Bela Chauhan said “Knight Frank Healthcare was delighted to host the WHPF round table event, where we held a lively discussion involving leading ladies in the sector. This event coincided with Knight Frank’s recent research publication on development opportunities within the sector. The breadth of professional experience and expertise among the attendees made for an insightful evening, and demonstrated just how engaged professionals and operators are in the future of the social care sector.”
Amanda Nurse said “The latest Carterwood research revealed that only 29% of senior shareholders of independently run care homes in Surrey are female. The average age of the independent care home owner in Surrey is 59 years of age, with the oldest senior shareholder being 91 years. Never has it been more important to encourage the next generation of entrepreneurs to see the potential that the care sector has to offer. The group discussed the importance of encouraging young female entrepreneurs to enter into the sector. Raising funds is absolutely key and the potential major barrier. Those members involved in the financing of new homes acknowledged that far too few women are applying to raise funds with many still being in a supporting role, rather than leading any fund raising proposal.
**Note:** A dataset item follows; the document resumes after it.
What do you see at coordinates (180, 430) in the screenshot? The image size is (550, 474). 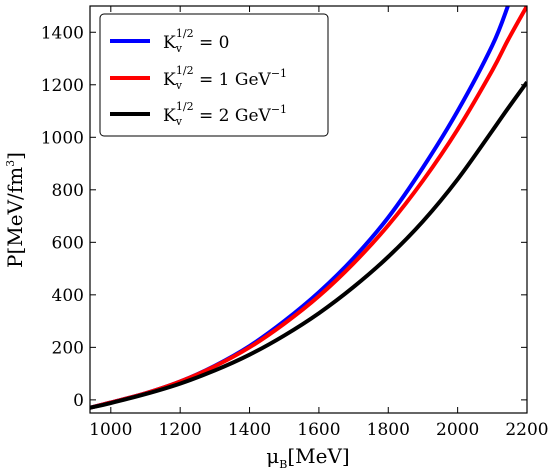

It was felt that there absolutely was a future for the independently run care home and often it is the next generation of the family who are making the investment to enable services to continue to keep pace with the ever competing market place, particularly in Southern England. Often educated and working outside the family business, this commercial experience can transform the future prospects of a care business which potentially has had limited investment for a number of years. Care homes remain at an average size of 60 beds, but fill rates are slowing. Operators are not prepared to compromise on fee levels, instead accepting fill rates of 1 to 2 per month where 2 years ago they would be filling twice as quickly. Carterwood’s research reveals a trend to care homes moving closer to 70 beds, as land prices continue to rise and operators need to add beds in order to meet land owners’ price expectations”.
WHPF was established in 2012 to create a dynamic forum for women to develop and hone networking skills, expand knowledge, create valuable business opportunities, and inspire change for female professionals in the healthcare sector; both younger women, as well as supporting those in ‘mid-career’ and at board level. WHPF membership includes operators, developers, lenders, valuers, agents and contractors, and organises several networking events a year including networking drinks, and the popular “round table” discussions with sector specialists, and additional mixed events where members are invited to bring a male colleague or client.